• _Action item_
For the listing below, work out how many lines hold the word "width" and give that number by itself.

+-------+

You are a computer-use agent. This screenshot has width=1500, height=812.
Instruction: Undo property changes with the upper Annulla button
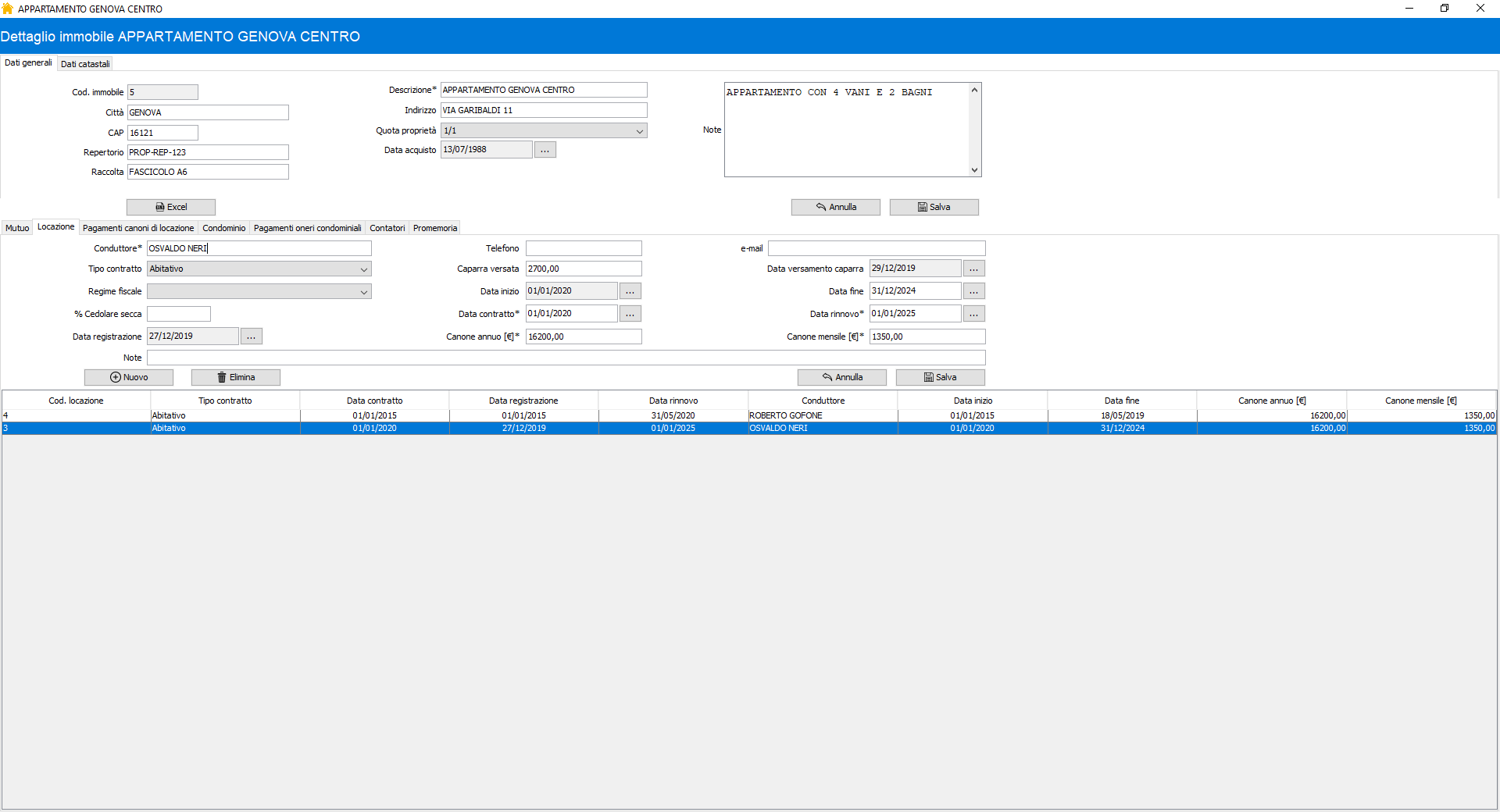point(835,207)
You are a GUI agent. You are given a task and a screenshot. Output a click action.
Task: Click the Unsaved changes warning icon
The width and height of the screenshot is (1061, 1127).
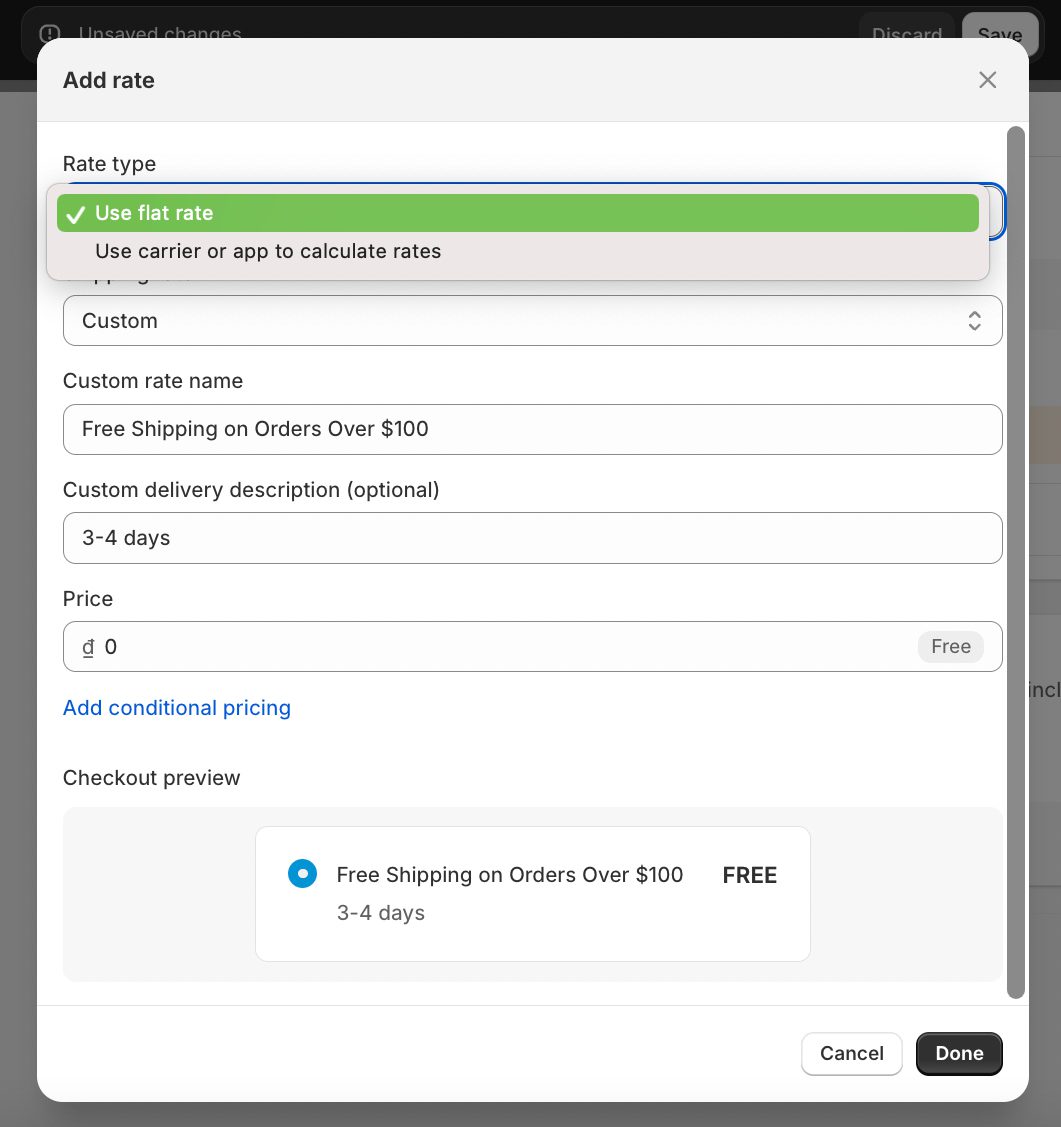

+-------+

• _Output for this exercise_
2